**STATED TASK:** Edit the lines from the first one through the line containing "Given: Click the 10.33 m dimension text" so that "orange" becomes "green", and keep everything else unchanged.

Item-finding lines
-=-=-=-=-

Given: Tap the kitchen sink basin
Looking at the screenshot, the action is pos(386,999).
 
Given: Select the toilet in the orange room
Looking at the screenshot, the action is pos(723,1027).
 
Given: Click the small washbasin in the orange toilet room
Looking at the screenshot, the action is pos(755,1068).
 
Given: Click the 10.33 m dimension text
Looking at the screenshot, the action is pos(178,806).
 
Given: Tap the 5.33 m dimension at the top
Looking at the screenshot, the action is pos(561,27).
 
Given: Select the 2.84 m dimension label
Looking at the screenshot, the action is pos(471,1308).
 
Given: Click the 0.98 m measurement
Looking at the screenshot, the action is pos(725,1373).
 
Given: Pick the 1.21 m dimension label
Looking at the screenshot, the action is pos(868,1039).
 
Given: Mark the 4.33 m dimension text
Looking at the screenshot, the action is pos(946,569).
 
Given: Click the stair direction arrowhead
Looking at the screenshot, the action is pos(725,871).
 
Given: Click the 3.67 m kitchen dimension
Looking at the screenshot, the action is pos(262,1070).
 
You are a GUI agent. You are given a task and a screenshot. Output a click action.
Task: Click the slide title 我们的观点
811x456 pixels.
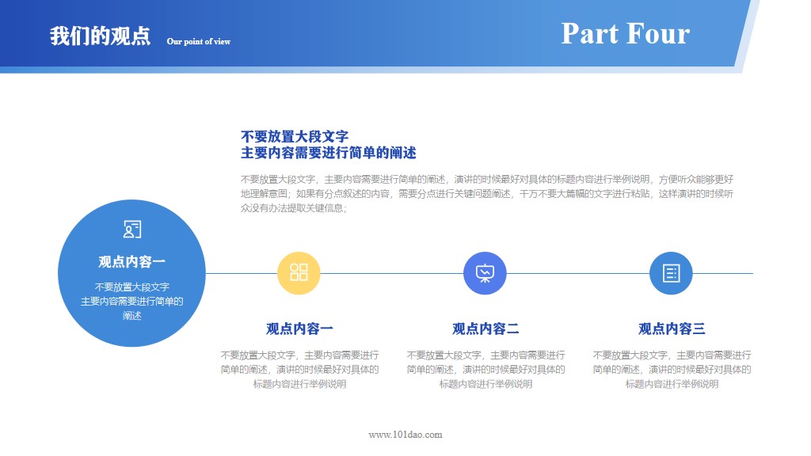pos(100,36)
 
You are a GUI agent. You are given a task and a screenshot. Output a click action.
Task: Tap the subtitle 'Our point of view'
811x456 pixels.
pos(198,41)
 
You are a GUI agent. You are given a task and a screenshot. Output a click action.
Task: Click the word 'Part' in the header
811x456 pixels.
pos(589,33)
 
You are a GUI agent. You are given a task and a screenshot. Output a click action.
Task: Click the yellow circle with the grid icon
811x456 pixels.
pos(299,273)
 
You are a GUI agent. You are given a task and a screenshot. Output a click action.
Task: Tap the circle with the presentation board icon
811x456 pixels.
pos(485,273)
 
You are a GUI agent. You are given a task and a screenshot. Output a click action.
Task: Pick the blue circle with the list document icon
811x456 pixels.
pos(671,273)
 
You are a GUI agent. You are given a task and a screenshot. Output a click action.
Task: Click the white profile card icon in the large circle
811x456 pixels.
pos(132,230)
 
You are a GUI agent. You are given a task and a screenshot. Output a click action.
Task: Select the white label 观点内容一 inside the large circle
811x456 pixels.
pos(132,262)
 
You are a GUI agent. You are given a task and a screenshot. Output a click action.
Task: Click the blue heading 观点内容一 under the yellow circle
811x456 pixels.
pos(299,329)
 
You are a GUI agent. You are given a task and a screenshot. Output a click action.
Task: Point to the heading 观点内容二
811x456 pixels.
pos(485,329)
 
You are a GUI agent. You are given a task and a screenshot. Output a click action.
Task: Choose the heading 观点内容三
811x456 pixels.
pos(672,329)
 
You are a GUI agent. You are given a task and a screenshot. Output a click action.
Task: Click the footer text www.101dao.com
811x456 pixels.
pos(406,435)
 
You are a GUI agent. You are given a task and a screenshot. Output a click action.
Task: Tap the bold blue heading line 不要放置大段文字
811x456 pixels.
pos(295,136)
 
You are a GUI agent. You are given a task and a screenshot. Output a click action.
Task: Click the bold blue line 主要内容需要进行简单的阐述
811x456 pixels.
pos(328,153)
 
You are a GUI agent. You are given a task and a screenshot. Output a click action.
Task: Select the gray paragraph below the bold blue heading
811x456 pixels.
pos(486,194)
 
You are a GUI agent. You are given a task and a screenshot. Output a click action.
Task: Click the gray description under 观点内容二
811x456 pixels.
pos(485,370)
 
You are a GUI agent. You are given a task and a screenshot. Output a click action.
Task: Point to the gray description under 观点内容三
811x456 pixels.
pos(672,370)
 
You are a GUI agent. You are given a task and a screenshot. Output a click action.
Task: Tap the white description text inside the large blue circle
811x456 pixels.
pos(132,301)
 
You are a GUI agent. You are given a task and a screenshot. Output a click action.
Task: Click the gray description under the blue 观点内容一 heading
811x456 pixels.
pos(299,370)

-=-=-=-=-

**SOLUTION TO THE PROBLEM:**
Given: Tap the kitchen sink basin
Looking at the screenshot, the action is pos(386,999).
 
Given: Select the toilet in the green room
Looking at the screenshot, the action is pos(723,1027).
 
Given: Click the small washbasin in the green toilet room
Looking at the screenshot, the action is pos(755,1068).
 
Given: Click the 10.33 m dimension text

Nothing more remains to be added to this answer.